# TASK DESCRIPTION
Could you find every line in the entries below that holds the word "icon" and copy it?

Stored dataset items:
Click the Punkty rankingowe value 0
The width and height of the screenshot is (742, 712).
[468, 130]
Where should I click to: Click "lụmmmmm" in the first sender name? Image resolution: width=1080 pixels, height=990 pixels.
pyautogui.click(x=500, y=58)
...
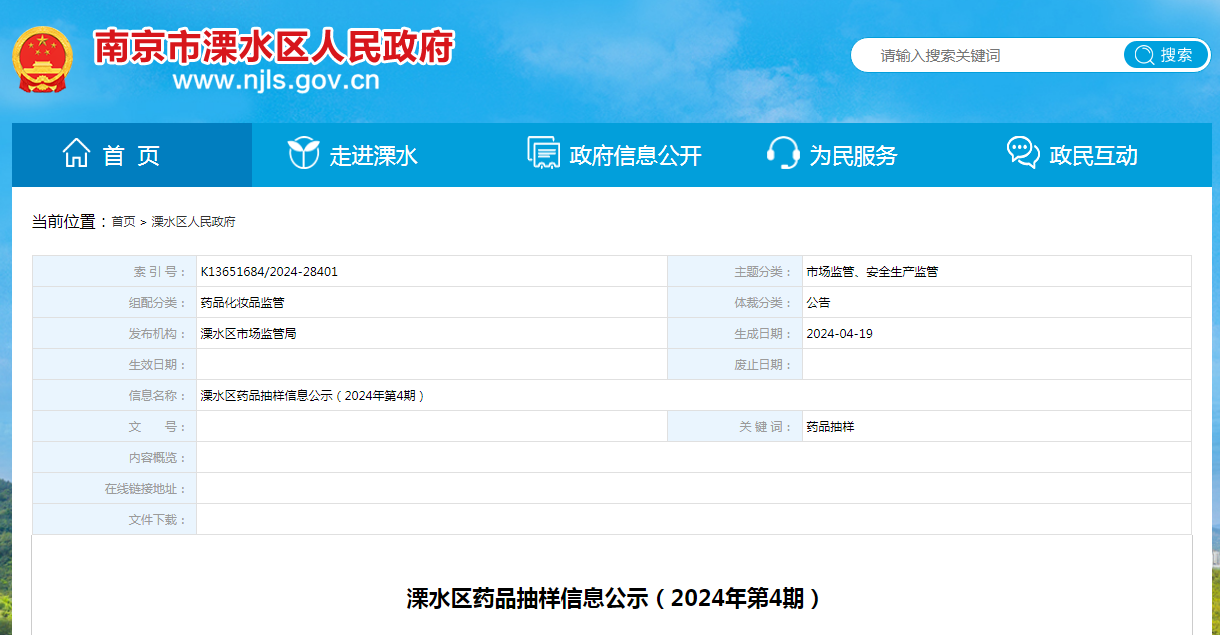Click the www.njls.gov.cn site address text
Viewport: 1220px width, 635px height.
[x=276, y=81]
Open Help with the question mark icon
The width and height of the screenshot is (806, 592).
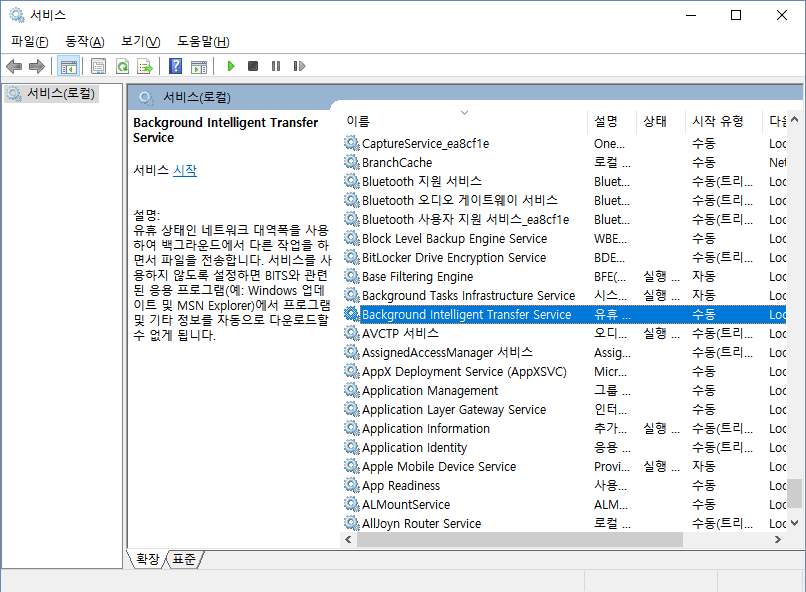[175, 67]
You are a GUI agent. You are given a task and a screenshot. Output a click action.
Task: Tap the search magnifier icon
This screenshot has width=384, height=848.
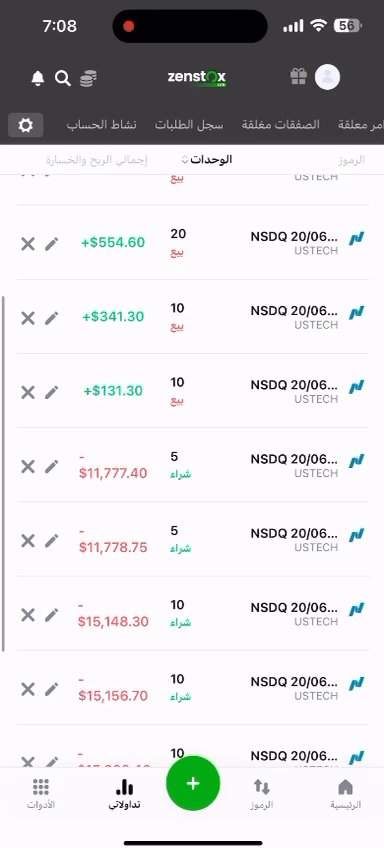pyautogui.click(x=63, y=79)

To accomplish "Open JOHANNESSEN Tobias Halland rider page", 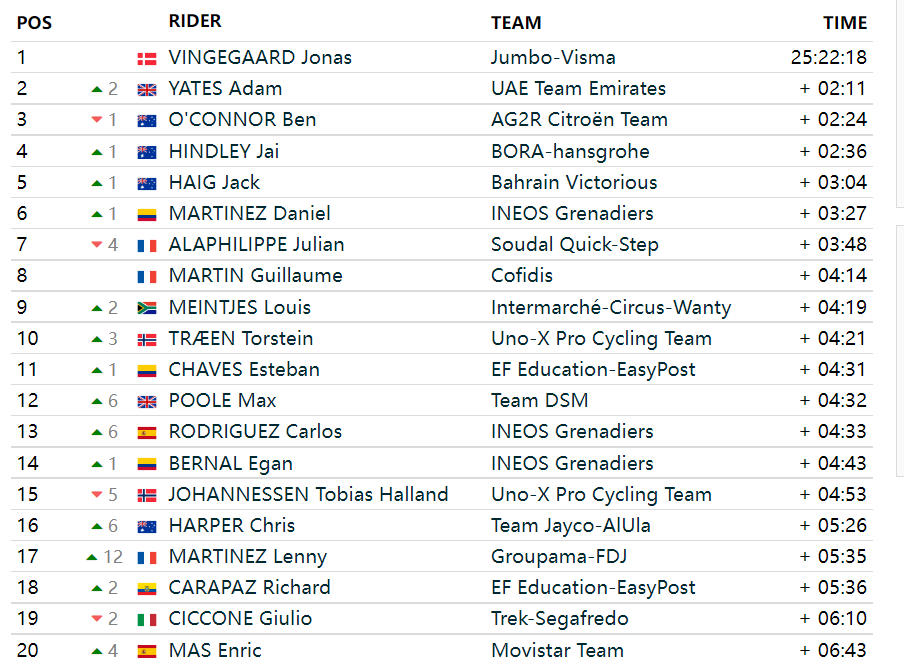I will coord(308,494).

# ANSWER SPACE
Open Help with the question mark icon
Task: Tap the search magnifier icon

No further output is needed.